Sorry - I was being misleading. I should have said "it doesn't
effectively halve the branch misprediction penalty". Exactly what
effect it will have will depend on a lot of details - starting with
the question of how many instruction decode paths there are and how
independent they are of the actual execution!

What I was thinking of was the comparison between SMT and two
independent cores, with the same chip constraints (be they area,
transistor count, watts or whatever). And I have seen no decent
analysis of that, though I should be interested to see one.


Regards,
Nick Maclaren.
From: Terje Mathisen on
Nick Maclaren wrote:
> Eh? I understood John Dallman to mean that the data structures are
> essentially read-only, but are being accessed in a most cache-unfriendly
> way. That is the normal characteristic of such programs - and they are
> not rare.

I believe the latest HPC oil codes are moving in this direction.
>
> As I have posted before, there are some fairly basic algorithms that
> are provably of that form - i.e. mathematically unoptimisable. The
> only real hope for a considerable speedup in those cases is to solve
> the problem using an entirely different mathematical model - which is
> quite often possible, but needs a VERY high calibre of person to do
> the transformation!

The big hump is possibly that the parallel friendly algorithms might
start out with 10% of the performance, requiring 10 times the hw
resources just to recover the initial algorithmic overhead, before you
get any gains at all.

Terje
--
- <Terje.Mathisen(a)hda.hydro.com>
"almost all programming can be viewed as an exercise in caching"
From: Nick Maclaren on

In article <Uu6dneNs3YKI6HLanZ2dnUVZ_oSunZ2d(a)giganews.com>,
Terje Mathisen <terje.mathisen(a)hda.hydro.com> writes:
|>
|> > Eh? I understood John Dallman to mean that the data structures are
|> > essentially read-only, but are being accessed in a most cache-unfriendly
|> > way. That is the normal characteristic of such programs - and they are
|> > not rare.
|>
|> I believe the latest HPC oil codes are moving in this direction.

I didn't know that, but it doesn't surprise me.
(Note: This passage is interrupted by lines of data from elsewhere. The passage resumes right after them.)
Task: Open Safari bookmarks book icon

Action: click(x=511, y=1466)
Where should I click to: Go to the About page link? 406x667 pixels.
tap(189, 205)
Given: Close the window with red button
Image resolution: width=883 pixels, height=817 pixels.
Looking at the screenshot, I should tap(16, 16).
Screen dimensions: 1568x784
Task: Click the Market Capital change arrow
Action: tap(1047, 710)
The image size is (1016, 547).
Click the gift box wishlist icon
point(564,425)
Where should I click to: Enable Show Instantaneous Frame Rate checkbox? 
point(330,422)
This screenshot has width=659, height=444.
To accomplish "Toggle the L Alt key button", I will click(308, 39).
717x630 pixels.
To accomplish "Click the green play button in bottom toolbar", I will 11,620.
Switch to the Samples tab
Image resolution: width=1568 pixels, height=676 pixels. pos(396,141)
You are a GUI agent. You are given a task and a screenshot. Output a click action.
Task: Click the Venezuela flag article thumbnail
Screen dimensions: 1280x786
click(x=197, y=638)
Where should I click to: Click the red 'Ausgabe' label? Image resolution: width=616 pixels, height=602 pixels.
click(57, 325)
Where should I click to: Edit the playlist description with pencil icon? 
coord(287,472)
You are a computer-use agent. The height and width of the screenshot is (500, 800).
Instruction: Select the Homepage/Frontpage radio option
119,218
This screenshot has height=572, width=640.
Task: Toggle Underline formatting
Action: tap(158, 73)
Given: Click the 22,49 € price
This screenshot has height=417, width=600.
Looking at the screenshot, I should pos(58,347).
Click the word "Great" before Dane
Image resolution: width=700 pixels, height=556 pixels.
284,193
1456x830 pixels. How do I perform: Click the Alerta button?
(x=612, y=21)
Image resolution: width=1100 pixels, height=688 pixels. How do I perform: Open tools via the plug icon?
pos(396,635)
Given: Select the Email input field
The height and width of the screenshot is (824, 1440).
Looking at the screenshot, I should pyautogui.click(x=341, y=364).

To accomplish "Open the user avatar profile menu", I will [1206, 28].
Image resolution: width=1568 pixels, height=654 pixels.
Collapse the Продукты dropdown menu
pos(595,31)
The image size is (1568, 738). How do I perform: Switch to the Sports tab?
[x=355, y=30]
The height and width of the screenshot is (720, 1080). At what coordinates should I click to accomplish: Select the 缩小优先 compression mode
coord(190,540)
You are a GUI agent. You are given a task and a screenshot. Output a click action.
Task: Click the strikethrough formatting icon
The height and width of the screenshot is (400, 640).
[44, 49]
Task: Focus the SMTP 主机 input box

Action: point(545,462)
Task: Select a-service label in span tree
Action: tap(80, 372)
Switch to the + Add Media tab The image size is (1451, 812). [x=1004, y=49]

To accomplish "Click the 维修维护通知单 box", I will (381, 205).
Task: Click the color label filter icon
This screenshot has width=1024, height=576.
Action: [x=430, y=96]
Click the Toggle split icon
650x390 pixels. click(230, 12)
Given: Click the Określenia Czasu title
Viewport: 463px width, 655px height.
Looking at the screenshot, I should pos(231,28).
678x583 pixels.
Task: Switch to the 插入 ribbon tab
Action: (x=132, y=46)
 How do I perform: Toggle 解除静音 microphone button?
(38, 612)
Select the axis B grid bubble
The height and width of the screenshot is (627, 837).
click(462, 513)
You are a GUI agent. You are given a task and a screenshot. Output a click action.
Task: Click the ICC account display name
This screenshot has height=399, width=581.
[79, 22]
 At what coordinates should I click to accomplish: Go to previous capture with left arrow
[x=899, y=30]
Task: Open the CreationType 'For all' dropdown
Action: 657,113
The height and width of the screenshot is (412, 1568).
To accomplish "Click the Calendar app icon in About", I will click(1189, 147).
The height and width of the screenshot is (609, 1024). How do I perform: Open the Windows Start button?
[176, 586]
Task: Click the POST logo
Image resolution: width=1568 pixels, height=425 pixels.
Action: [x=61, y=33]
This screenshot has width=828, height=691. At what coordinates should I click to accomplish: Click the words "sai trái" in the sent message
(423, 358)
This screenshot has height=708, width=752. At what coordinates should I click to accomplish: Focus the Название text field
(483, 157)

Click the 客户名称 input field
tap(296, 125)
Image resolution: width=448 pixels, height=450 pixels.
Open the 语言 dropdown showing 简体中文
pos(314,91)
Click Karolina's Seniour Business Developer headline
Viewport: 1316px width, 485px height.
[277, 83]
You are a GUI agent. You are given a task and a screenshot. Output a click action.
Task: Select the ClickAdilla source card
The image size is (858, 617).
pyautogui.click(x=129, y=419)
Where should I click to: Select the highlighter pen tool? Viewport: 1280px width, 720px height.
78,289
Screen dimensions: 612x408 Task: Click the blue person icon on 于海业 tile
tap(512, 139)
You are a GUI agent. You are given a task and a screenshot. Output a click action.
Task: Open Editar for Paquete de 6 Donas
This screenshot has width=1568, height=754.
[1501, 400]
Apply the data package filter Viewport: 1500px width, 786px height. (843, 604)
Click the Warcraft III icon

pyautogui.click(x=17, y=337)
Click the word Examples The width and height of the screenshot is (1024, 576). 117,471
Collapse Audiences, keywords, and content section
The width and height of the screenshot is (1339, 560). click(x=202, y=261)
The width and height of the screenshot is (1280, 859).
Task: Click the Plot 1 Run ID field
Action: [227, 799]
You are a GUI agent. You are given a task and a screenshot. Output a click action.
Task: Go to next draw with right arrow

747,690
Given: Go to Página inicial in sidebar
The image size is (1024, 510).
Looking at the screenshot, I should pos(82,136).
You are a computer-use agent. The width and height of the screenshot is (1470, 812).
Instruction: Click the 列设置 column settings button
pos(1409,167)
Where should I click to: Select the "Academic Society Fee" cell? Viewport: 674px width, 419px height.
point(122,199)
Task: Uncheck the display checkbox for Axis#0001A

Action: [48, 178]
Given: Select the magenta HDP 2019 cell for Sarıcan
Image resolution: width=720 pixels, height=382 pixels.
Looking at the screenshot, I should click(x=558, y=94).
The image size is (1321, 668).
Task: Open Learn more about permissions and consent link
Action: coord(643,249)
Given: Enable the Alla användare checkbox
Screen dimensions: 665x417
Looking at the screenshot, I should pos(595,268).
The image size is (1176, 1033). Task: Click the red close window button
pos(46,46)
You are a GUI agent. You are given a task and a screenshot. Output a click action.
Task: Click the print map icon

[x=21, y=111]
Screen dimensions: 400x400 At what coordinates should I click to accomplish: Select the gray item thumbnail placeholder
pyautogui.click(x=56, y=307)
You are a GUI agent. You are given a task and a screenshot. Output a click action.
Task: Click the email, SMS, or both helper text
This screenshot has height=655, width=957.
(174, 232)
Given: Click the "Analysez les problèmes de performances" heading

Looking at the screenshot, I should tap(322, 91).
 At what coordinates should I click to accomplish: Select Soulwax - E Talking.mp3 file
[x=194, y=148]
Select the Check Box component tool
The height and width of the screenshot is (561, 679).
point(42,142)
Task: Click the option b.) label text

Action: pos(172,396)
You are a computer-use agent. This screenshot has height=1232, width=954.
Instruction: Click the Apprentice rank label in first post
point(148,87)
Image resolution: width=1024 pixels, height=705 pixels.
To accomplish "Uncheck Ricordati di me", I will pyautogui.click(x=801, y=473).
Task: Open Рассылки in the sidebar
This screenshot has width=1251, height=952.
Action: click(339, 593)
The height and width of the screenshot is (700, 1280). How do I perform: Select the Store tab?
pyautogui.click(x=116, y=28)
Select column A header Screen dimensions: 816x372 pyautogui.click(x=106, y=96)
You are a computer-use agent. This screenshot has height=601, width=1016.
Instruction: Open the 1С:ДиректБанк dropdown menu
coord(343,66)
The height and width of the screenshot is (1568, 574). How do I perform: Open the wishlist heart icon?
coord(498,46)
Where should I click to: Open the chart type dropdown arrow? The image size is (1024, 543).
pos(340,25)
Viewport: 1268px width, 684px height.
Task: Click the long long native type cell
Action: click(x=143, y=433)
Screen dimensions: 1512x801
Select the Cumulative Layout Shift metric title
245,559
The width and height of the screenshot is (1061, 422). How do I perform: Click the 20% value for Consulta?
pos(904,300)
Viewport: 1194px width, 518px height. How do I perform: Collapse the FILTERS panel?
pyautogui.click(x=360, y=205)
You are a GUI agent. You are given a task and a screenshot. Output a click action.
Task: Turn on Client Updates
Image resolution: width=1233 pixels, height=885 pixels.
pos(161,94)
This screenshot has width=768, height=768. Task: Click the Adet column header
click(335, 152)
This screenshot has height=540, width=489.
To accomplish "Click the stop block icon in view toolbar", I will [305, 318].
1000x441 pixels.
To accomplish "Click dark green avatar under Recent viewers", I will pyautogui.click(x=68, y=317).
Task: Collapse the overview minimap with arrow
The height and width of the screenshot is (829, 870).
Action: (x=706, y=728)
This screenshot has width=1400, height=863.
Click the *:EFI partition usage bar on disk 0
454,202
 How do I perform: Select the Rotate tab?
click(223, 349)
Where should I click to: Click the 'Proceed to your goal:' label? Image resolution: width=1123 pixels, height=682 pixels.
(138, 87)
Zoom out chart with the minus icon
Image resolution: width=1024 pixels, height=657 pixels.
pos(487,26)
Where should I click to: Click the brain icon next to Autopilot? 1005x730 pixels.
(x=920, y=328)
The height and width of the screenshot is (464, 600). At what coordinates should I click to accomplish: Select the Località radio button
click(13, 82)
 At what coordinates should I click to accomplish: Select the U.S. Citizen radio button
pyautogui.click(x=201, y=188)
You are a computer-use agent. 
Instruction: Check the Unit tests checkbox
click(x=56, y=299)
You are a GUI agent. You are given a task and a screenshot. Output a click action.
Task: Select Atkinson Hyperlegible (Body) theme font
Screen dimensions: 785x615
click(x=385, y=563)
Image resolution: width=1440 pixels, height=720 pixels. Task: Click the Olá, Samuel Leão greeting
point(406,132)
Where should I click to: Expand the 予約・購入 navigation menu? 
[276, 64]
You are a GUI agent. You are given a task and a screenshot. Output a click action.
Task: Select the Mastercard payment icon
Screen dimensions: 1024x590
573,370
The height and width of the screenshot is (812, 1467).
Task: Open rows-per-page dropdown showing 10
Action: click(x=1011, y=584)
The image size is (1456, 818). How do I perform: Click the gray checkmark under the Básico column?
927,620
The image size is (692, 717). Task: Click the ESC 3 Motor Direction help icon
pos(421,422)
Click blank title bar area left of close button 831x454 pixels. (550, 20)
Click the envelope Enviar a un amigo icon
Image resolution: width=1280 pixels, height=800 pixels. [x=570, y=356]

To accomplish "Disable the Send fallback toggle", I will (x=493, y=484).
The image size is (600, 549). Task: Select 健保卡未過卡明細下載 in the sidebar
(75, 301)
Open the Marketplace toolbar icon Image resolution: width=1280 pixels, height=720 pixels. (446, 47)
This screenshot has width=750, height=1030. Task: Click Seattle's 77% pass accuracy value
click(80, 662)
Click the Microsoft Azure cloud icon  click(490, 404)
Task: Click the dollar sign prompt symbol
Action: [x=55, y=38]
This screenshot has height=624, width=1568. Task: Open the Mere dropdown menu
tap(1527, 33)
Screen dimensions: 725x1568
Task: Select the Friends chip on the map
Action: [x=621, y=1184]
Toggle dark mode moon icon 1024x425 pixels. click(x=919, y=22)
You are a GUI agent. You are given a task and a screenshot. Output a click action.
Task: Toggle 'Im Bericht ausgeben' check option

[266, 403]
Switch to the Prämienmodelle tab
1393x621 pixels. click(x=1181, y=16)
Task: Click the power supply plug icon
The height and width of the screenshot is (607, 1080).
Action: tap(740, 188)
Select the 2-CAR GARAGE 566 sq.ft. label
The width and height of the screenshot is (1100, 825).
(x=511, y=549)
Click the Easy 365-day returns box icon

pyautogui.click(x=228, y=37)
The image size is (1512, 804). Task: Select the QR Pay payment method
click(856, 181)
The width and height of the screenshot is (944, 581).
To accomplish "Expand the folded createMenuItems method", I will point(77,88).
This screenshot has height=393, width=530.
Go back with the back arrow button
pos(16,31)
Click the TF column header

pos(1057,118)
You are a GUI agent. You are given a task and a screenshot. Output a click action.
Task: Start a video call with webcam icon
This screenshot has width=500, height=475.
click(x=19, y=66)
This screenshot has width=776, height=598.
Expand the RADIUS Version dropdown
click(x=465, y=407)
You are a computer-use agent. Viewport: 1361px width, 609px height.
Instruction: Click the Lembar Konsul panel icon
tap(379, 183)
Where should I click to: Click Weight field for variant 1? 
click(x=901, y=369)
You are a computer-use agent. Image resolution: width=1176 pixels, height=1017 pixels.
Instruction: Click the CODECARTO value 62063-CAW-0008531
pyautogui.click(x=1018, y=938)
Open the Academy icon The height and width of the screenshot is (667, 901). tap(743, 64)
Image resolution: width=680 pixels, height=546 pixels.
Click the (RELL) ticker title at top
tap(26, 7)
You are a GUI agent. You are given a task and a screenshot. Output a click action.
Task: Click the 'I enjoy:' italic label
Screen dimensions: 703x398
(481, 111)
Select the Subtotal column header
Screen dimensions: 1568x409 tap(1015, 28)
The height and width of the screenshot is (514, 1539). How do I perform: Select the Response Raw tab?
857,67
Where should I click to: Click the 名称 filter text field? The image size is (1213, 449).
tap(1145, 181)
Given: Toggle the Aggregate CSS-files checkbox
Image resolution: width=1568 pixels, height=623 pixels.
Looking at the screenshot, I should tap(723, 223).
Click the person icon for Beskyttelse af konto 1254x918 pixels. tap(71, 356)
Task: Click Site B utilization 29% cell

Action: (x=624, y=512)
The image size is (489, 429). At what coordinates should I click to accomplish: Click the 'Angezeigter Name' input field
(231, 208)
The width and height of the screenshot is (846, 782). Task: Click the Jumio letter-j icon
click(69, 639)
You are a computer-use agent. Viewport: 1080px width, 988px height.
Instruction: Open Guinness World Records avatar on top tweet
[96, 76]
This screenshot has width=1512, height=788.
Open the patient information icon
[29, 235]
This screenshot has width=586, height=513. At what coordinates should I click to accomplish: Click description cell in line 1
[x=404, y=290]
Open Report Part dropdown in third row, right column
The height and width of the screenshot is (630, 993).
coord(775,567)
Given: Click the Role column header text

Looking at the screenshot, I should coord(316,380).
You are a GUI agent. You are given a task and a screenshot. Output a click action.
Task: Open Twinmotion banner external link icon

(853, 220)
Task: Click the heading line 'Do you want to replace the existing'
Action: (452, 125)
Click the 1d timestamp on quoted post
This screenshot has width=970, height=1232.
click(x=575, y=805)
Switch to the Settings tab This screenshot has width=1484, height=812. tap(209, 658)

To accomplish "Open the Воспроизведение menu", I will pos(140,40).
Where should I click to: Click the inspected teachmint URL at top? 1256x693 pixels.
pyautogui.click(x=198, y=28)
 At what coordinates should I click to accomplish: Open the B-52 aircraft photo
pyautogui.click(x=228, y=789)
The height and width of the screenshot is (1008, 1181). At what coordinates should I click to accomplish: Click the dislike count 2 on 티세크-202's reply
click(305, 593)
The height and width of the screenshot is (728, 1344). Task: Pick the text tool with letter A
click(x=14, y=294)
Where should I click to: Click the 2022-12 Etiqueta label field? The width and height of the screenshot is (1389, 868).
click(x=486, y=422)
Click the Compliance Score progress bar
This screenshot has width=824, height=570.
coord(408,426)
|> > As I have posted before, there are some fairly basic algorithms that
|> > are provably of that form - i.e. mathematically unoptimisable. The
|> > only real hope for a considerable speedup in those cases is to solve
|> > the problem using an entirely different mathematical model - which is
|> > quite often possible, but needs a VERY high calibre of person to do
|> > the transformation!
|>
|> The big hump is possibly that the parallel friendly algorithms might
|> start out with 10% of the performance, requiring 10 times the hw
|> resources just to recover the initial algorithmic overhead, before you
|> get any gains at all.

That is a separate matter, but is certainly true :-(

Exercise for the reader: work out a parallel-friendly 3-D Fourier
transform algorithm, and analyse its performance with respect to a
parallel implementation of a conventional 3-D FFT. It is actually
very easy to do, and most instructive - if not useful!


Regards,
Nick Maclaren.